同町主催。秋名集楽の旧保育所跡地活用で計画する「飲食拠点整備事業」の方向性を町民に考えてもらおうと企画。この日は約60人が参加した。
内閣府指定の地域おこしのスペシャリスト(地域活性化伝道師)として、同県尾鷲市の伊東将志さん(45)が来島。「熊野古道」の世界文化遺産登録をきっかけに建設された施設「夢古道おわせ」の立ち上げから、にぎわい創出拠点として成功するまでを語った。
過疎と高齢化が進む同市での起業は厳しい状況で、伊東さんは平均年齢65歳の女性グループによるランチバイキングを同施設で手掛けた。市場価値の低い沖ギスや黒カマスなど地魚をメニューに使い特色を出したという。
「尾鷲でしか食べられなくて、毎日食べても飽きない郷土料理をお母ちゃんがつくる。地域の魅力を来場者に伝えることにつながった」。奇跡のレストランとしてメディアでも取り上げられ、1日3時間の営業で年間3万人の集客を誇るという。
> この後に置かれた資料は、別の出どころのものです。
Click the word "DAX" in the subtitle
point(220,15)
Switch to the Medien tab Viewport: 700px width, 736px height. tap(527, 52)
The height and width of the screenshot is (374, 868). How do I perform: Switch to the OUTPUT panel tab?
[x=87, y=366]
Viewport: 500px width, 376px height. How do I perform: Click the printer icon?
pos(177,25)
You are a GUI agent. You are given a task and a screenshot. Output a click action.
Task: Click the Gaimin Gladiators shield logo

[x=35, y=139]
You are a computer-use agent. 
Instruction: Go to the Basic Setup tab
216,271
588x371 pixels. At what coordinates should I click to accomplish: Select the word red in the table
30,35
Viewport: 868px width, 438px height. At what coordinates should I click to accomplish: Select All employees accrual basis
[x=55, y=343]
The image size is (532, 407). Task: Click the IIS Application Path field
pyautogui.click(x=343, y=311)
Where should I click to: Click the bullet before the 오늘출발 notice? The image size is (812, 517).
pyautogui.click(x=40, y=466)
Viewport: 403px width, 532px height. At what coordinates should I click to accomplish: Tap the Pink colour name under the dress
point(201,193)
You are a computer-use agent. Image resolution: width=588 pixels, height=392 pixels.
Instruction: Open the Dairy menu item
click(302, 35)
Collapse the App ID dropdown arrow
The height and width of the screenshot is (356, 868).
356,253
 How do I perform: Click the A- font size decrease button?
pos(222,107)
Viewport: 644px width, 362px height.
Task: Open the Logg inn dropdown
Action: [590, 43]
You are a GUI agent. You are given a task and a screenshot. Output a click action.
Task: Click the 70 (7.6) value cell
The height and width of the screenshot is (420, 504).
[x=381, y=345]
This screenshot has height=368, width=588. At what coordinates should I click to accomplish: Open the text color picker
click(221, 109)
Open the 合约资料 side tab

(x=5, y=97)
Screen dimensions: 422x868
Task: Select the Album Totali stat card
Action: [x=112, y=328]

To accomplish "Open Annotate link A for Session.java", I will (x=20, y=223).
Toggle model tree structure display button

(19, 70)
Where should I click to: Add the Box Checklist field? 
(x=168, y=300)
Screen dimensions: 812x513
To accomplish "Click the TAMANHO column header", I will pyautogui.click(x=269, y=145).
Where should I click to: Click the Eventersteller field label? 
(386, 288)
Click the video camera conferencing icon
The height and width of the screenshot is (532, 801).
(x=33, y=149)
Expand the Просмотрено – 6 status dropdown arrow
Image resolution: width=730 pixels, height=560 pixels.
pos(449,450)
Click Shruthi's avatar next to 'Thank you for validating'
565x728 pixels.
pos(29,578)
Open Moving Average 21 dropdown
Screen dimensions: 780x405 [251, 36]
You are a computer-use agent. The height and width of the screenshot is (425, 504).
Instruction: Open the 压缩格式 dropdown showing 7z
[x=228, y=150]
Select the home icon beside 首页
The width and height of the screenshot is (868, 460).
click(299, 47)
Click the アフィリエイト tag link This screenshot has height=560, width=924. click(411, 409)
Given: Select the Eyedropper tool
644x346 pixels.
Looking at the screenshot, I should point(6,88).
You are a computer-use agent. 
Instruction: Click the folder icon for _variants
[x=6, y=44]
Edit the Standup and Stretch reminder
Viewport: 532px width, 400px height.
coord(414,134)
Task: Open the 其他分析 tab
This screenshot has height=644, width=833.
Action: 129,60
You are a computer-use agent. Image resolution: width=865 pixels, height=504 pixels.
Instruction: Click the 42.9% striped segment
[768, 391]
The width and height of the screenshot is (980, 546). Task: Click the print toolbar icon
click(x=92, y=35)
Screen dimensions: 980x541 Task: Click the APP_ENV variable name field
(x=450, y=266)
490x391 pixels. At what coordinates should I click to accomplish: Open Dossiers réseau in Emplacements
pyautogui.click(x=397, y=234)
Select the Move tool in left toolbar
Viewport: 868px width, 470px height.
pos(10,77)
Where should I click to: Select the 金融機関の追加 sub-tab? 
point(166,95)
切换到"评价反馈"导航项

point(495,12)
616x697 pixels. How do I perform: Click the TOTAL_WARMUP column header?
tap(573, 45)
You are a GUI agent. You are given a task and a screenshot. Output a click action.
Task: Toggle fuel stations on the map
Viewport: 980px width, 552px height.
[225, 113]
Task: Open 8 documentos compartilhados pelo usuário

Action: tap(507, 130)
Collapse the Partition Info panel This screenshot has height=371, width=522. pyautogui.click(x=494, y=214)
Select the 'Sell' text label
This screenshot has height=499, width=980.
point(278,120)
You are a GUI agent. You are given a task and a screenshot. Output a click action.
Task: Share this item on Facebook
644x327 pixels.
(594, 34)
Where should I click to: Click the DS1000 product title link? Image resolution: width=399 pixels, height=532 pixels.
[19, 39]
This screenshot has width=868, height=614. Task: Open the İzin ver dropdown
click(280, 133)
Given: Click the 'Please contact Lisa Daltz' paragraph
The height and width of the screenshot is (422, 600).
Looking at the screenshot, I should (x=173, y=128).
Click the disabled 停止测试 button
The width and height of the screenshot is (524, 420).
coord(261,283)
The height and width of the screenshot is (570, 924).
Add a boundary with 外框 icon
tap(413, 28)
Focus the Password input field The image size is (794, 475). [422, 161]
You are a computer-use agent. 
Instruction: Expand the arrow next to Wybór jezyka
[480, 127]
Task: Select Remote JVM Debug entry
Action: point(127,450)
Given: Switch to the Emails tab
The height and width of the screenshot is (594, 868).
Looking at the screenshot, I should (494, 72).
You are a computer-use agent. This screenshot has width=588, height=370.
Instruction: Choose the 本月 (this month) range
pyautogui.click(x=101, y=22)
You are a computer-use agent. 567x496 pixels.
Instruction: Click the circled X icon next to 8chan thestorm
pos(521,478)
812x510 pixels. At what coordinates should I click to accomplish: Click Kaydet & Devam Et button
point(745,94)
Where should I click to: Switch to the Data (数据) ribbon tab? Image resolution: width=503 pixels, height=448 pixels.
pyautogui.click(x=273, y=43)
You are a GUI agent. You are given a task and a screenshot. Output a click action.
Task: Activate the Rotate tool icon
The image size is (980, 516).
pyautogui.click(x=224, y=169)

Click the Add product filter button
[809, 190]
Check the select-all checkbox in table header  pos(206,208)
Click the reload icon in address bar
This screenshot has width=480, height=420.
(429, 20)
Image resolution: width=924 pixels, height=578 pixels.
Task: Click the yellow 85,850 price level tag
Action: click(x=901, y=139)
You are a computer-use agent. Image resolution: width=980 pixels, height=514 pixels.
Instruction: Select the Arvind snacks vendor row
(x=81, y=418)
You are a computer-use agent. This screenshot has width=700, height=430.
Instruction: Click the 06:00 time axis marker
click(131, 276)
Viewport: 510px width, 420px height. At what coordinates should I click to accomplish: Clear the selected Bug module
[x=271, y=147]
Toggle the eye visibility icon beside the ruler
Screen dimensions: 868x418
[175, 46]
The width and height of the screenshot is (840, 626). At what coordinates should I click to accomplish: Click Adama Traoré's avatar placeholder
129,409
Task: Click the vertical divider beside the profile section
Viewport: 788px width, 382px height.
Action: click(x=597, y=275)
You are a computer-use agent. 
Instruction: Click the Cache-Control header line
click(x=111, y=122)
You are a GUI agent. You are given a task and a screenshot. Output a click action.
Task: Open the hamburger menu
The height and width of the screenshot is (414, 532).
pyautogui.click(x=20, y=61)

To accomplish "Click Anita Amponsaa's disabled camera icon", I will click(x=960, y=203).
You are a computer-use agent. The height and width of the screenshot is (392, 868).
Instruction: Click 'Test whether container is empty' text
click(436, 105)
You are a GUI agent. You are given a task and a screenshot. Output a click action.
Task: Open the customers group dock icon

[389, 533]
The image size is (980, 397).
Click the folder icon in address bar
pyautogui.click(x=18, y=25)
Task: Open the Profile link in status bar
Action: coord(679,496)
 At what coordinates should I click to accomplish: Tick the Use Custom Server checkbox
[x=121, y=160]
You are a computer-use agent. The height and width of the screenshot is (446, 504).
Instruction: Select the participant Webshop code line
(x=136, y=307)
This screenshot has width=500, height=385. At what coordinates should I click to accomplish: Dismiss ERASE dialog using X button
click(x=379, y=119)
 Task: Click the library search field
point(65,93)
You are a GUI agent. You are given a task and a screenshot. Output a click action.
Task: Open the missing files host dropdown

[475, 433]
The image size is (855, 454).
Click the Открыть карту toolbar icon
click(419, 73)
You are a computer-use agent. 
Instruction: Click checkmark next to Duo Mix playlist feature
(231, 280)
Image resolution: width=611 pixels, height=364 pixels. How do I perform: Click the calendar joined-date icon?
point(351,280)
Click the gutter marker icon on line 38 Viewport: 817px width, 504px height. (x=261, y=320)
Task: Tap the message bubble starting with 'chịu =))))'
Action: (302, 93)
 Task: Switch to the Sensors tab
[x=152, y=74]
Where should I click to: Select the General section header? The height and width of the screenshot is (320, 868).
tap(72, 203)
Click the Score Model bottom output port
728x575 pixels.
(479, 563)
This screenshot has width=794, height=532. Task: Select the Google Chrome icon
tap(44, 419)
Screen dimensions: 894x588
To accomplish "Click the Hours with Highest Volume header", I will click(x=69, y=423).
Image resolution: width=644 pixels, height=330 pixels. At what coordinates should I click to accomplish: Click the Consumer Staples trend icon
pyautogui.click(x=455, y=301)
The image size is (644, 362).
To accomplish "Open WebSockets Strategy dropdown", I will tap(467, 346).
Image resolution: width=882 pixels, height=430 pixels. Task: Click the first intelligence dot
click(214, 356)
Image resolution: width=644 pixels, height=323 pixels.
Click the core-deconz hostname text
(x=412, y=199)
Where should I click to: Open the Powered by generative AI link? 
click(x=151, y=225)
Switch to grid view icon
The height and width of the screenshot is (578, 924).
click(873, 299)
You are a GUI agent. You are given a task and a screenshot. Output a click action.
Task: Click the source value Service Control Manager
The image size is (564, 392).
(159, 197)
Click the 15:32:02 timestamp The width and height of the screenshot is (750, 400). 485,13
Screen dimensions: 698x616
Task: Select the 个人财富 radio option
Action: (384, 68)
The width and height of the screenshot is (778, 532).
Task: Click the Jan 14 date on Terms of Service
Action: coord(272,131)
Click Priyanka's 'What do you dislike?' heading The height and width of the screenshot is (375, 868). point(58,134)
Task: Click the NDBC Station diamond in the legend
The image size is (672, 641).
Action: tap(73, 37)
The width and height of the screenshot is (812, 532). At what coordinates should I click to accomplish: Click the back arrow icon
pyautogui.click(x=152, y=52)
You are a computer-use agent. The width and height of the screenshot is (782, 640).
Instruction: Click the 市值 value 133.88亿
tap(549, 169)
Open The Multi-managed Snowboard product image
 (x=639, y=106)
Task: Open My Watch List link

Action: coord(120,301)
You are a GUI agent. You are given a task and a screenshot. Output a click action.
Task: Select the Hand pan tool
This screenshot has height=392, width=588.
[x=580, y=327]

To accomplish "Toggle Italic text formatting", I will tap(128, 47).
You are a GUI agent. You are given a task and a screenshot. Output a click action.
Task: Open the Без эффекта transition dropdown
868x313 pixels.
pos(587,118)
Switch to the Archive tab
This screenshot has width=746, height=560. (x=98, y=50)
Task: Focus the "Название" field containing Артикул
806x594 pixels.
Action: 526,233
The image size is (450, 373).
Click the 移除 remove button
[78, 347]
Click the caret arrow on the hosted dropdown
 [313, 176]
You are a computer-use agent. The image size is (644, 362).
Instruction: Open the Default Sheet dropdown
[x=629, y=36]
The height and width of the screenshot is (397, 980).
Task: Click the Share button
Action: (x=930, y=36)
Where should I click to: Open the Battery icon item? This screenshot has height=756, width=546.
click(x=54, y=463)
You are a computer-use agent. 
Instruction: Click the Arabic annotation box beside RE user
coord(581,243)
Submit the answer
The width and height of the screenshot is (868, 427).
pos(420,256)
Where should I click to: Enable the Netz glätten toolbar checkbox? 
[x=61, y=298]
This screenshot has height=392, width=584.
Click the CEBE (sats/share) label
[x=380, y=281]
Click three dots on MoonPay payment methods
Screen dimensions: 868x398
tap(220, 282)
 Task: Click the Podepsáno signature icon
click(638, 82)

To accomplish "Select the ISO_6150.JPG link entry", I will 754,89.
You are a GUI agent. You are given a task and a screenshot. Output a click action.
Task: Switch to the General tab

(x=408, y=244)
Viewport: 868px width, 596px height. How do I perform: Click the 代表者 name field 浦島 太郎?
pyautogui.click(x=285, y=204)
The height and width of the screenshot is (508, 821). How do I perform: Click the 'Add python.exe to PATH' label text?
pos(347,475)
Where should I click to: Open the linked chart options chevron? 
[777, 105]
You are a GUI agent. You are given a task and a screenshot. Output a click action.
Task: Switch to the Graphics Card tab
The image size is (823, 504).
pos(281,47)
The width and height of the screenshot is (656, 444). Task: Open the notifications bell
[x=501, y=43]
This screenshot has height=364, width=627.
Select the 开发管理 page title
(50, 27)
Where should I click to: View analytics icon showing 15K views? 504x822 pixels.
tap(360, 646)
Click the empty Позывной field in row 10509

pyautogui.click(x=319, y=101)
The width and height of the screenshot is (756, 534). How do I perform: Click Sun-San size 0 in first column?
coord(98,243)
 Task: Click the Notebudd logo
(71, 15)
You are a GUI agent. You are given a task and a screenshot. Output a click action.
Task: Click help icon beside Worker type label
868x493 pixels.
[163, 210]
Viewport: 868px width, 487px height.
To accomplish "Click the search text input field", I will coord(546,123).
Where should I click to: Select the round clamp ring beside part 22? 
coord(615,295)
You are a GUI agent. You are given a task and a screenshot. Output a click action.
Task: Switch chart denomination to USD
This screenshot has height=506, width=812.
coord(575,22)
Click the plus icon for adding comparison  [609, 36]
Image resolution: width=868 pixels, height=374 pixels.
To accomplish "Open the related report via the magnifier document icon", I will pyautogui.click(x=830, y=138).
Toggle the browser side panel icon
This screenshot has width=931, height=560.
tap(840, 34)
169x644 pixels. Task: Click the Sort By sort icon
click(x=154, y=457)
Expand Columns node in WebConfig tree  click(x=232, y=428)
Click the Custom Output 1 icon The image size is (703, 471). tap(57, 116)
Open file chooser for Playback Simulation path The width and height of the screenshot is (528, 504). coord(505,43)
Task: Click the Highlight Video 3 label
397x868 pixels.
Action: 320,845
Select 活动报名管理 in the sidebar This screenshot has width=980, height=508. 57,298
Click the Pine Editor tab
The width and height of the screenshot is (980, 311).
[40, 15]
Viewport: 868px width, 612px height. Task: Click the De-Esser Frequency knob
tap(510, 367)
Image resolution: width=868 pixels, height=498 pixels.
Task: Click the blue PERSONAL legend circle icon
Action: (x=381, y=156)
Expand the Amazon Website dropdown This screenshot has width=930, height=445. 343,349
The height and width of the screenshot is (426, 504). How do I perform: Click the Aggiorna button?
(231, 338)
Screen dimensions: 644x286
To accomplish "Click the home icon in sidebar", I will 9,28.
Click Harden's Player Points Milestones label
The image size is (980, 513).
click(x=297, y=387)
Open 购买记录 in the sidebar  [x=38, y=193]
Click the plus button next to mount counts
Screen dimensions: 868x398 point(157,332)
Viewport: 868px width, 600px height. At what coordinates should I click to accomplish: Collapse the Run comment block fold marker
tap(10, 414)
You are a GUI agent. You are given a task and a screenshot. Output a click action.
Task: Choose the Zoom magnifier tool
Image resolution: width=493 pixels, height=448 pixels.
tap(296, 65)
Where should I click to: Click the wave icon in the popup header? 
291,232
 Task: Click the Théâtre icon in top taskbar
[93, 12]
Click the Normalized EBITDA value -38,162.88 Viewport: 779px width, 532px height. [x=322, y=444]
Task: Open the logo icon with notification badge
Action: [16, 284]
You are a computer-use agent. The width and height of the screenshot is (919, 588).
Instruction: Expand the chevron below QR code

また林業再生にも関わり、間伐材(ヒノキ)を輪切りで販売。銭湯の湯船に浮かべる「100のありか?とう風呂」イベントの全国展開も手がけた。
地域をみつめ直し、素材への工夫を呼び掛ける伊東さん。「大事なものは、ほとんど足元にある。失われつつある資源をチャンスに生かせるよう挑戦してほしい」と結ぶと、参加者は真剣な表情でメモを取った。
同町企画観光課は「各地の成功例を踏まえ、今後の事業に生かしたい」とした。